This repository contains the analysis and findings based on the Heart Failure Prediction Dataset. The dataset, sourced from Kaggle, includes clinical information on 918 participants. It features 11 attributes and a binary label, HeartDisease, indicating the presence or absence of heart disease.
The project aimed to:
- Preprocess and clean the dataset for accurate analysis.
- Perform exploratory data analysis (EDA) to understand the features and distributions.
- Apply statistical methods, including hypothesis testing.
- Build and evaluate logistic regression models for heart disease prediction.
- Data Cleaning: Missing values in critical features like cholesterol were imputed using KNN imputation, and original values were preserved for analysis.
- Feature Engineering:
- One-hot encoding and ordinal encoding were applied to categorical variables.
- Principal Component Analysis (PCA) addressed multicollinearity issues.
- Statistical Analysis:
- ANOVA showed no significant differences in cholesterol levels across chest pain types.
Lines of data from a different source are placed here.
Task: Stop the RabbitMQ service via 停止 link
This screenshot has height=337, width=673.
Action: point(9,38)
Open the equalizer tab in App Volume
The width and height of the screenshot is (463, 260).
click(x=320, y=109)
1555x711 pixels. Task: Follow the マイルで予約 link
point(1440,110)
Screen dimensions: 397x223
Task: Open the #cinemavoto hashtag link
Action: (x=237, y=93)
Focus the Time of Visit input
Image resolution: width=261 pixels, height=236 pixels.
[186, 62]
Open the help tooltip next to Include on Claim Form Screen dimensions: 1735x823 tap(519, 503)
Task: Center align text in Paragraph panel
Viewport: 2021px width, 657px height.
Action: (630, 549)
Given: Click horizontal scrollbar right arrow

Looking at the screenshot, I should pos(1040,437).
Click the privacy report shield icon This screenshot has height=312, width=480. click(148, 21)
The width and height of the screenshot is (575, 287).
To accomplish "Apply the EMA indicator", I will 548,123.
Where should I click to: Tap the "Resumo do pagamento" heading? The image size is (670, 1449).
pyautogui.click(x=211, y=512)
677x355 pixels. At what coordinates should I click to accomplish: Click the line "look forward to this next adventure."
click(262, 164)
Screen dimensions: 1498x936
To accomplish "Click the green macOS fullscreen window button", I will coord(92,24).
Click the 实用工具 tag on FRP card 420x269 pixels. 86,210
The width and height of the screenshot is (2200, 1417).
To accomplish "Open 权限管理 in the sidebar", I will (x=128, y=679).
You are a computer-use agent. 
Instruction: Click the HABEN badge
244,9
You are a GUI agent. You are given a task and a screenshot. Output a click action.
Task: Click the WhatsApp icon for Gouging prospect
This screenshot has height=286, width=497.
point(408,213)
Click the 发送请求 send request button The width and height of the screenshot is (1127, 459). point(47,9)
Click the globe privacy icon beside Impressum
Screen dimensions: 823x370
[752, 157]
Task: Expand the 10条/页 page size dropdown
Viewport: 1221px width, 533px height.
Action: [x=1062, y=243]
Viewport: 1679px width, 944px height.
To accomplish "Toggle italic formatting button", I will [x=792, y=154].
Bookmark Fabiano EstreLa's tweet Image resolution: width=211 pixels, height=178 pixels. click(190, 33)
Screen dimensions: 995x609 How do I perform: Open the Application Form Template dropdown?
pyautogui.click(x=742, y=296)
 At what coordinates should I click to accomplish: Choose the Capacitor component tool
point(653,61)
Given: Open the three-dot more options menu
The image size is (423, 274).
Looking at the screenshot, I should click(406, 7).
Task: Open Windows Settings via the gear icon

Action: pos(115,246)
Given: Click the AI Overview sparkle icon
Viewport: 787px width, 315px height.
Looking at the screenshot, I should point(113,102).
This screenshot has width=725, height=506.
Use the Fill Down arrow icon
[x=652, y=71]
- Pairwise proportion tests revealed significant associations between binary features and heart disease.
- Model Development:
- Logistic regression models were trained on various feature sets.
- The best-performing model achieved improved metrics after removing influential outliers.
Key features for heart disease prediction:
- Sex, FastingBS, ExerciseAngina, Oldpeak, ST_Slope, ChestPainType, MissingCholesterolNum.
Performance Metrics:
- High accuracy across all models.
- Receiver Operating Characteristic (ROC) curves showed superior threshold performance for the pruned model.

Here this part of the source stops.